I am not sure if wsaccel is even worth it at this point. Maybe we can go with pure Python implementation.
Thanks @wildraid for checking. With commit a462d45, numpy has been removed from this project. While the wsaccel performance boost for masking is minimal (around 10% improvement), I left support for wsaccel as is because of the roughly 2x performance boost on UTF8 validation.

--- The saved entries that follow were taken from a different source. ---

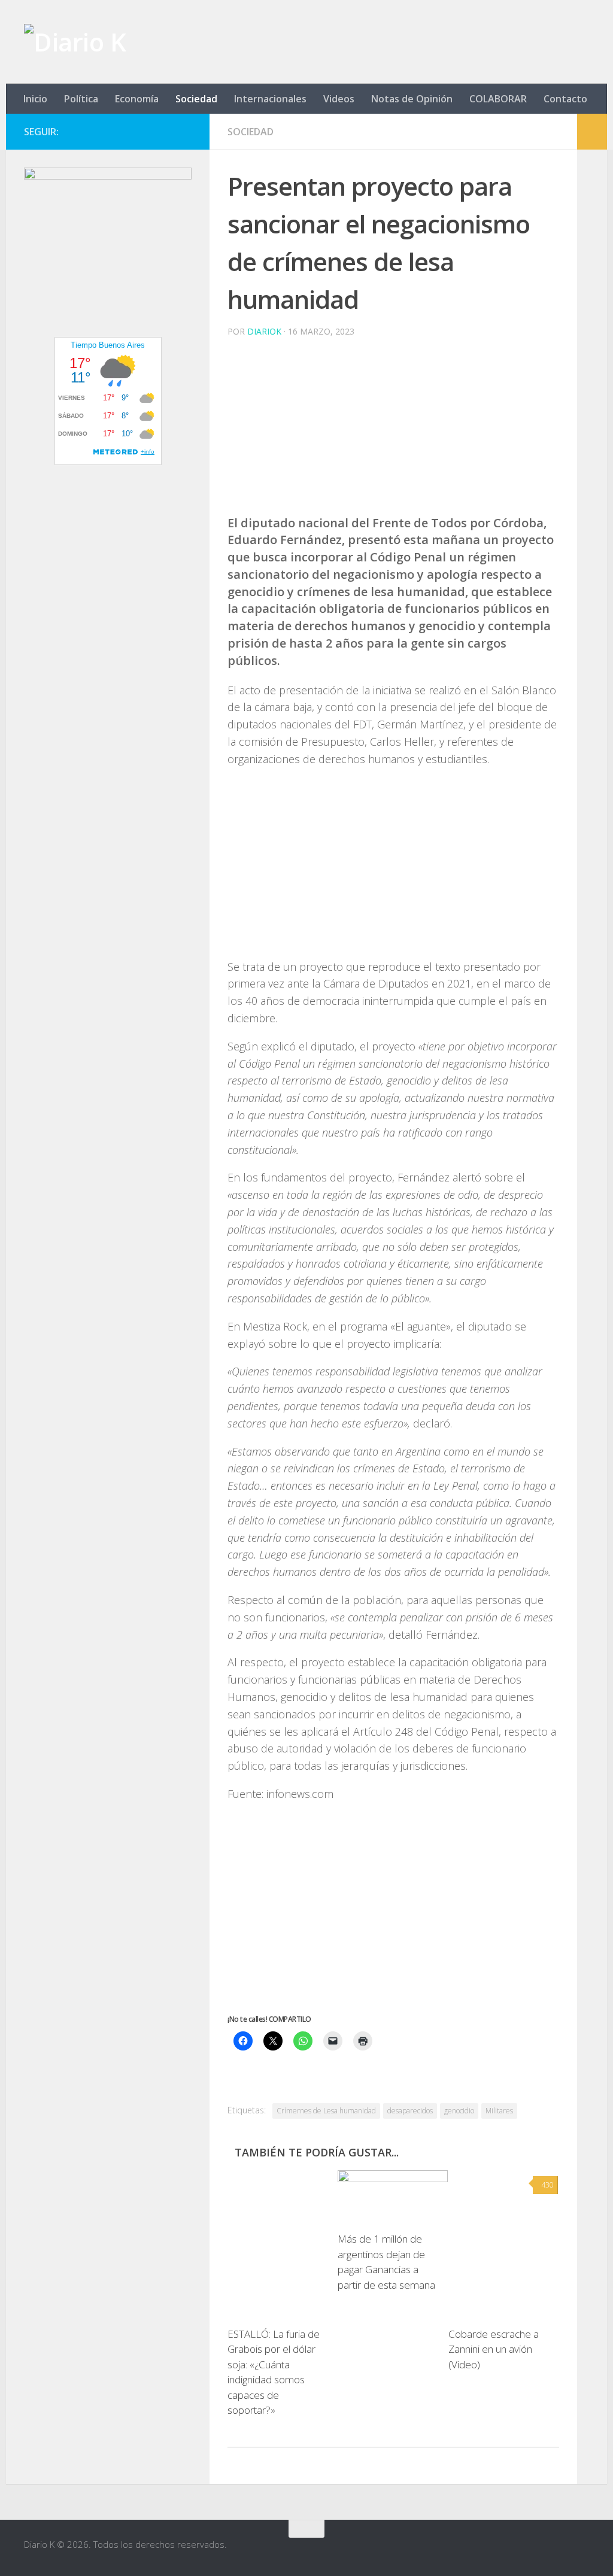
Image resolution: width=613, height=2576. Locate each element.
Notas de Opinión (412, 98)
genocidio (459, 2111)
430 (547, 2185)
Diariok (264, 331)
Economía (137, 98)
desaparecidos (410, 2111)
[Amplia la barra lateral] (592, 132)
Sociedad (196, 98)
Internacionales (270, 98)
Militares (499, 2111)
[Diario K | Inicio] (75, 42)
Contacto (565, 98)
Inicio (35, 98)
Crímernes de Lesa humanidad (326, 2111)
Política (81, 98)
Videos (338, 98)
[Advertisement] (393, 431)
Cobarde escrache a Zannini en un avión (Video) (493, 2349)
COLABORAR (498, 98)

Here is the code I used for UTF8 testing and my results in case someone wants to test this in the future:
UTF8 test without wsaccel: real 4.943s (user 4.93s, sys 0.01s)
UTF8 test with wsaccel: real 3.124s (user 3.12s, sys 0.00s)
from websocket import _utils
for i in range(600000):
_utils.validate_utf8(b"\x72\x75\x6e\x6e\x69\x6e\x67\x20\x61\x20\x74\x65\x73\x74\x20\x6f\x6e\x20\x55\x54\x46\x38\x20\x64\x65\x63\x6f\x64\x69\x6e\x67")
I am closing this issue because both the documentation and code around wsaccel and numpy usage have been updated.